Dalam puisi, budaya terekam lewat simbol dan metafora. Pantun, gurindam, dan syair tradisional adalah contoh nyata bagaimana masyarakat Nusantara meramu petuah dan pengalaman hidup dalam bentuk yang puitis. Dalam novel dan cerpen, kita menemukan latar budaya yang kuat: dari tata cara pernikahan adat, konflik antargenerasi, hingga kepercayaan mistis yang masih hidup dalam masyarakat.
Karya-karya seperti Sitti Nurbaya karya Marah Roesli atau Tenggelamnya Kapal Van der Wijck karya Hamka tidak hanya berkisah tentang cinta, tetapi juga menggambarkan benturan antara nilai tradisional dan modern. Di sisi lain, cerita rakyat seperti Malin Kundang atau Timun Mas memuat pesan moral yang berakar dari budaya lokal.
Sastra juga berfungsi sebagai ruang dialog antarbudaya. Di tengah arus globalisasi, ketika budaya asing mudah masuk dan menyatu dalam kehidupan sehari-hari, sastra dapat menjadi penyeimbang. Ia merekam identitas, merawat ingatan kolektif, dan mempertahankan warisan budaya.

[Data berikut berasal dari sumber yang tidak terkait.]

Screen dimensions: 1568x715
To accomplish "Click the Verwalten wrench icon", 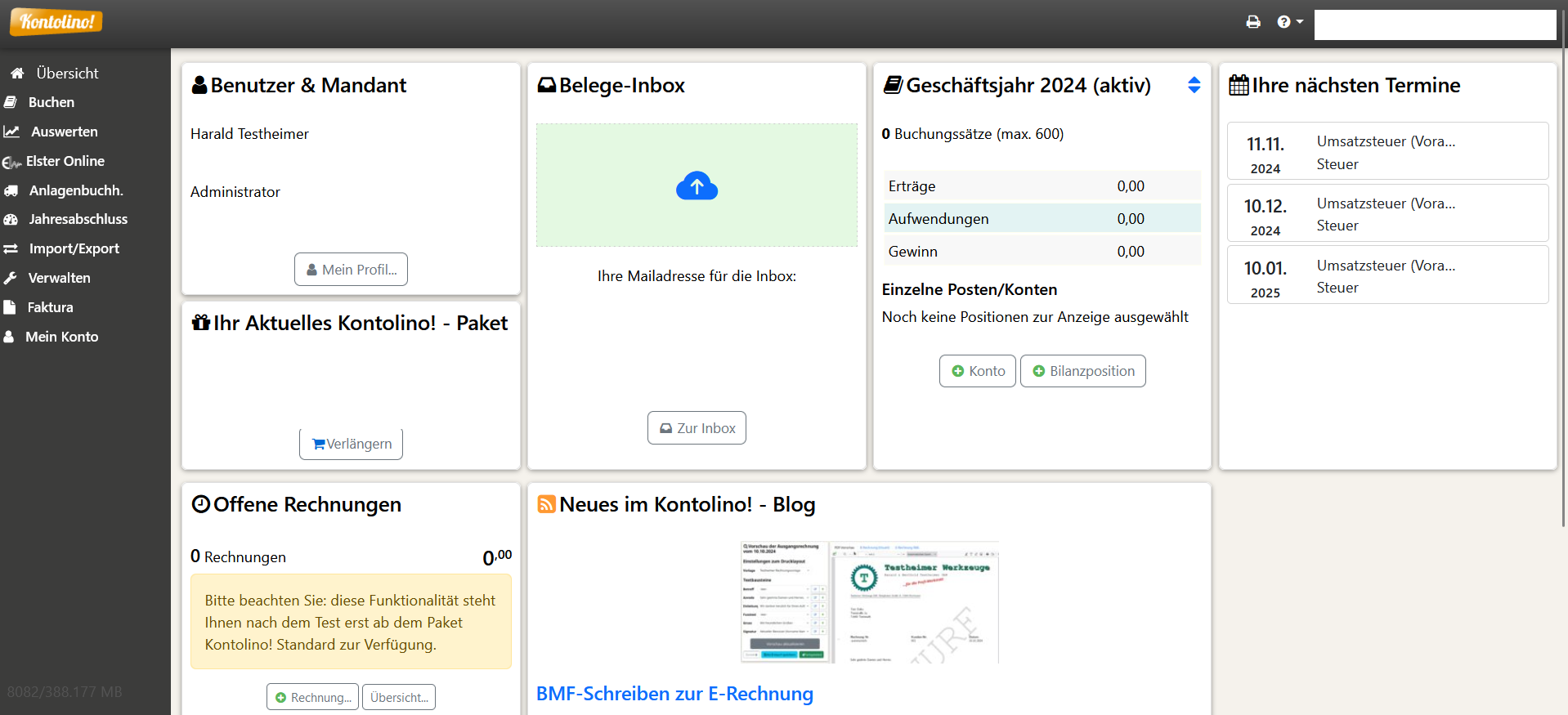I will pyautogui.click(x=11, y=279).
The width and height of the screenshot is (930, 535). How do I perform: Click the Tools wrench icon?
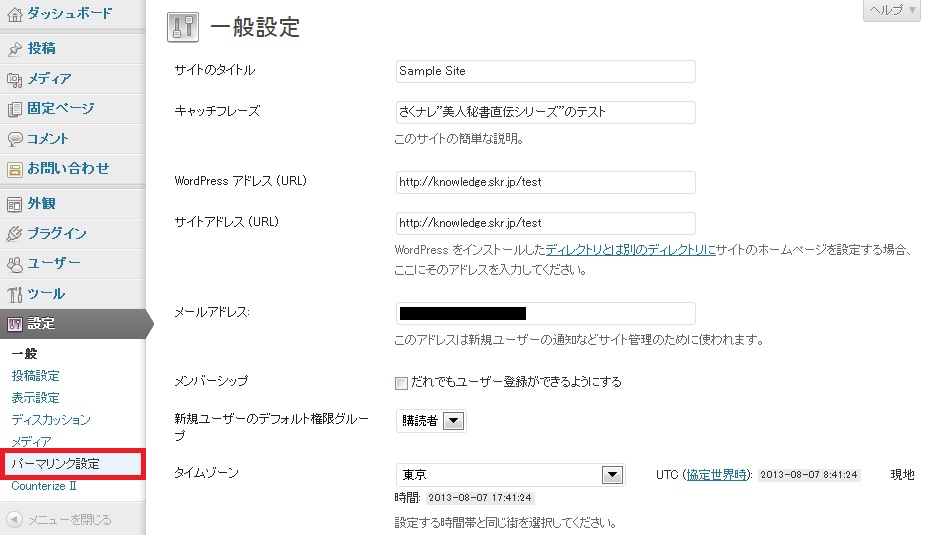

Melalui sastra, budaya menjadi hidup. Ia tidak hanya dipajang di museum atau disajikan dalam upacara, tetapi hadir dalam cerita, puisi, dan dialog antartokoh. Maka, menulis sastra berarti juga melestarikan budaya. Membaca sastra berarti menggali identitas kita sebagai bagian dari masyarakat yang kaya akan warisan nilai dan tradisi.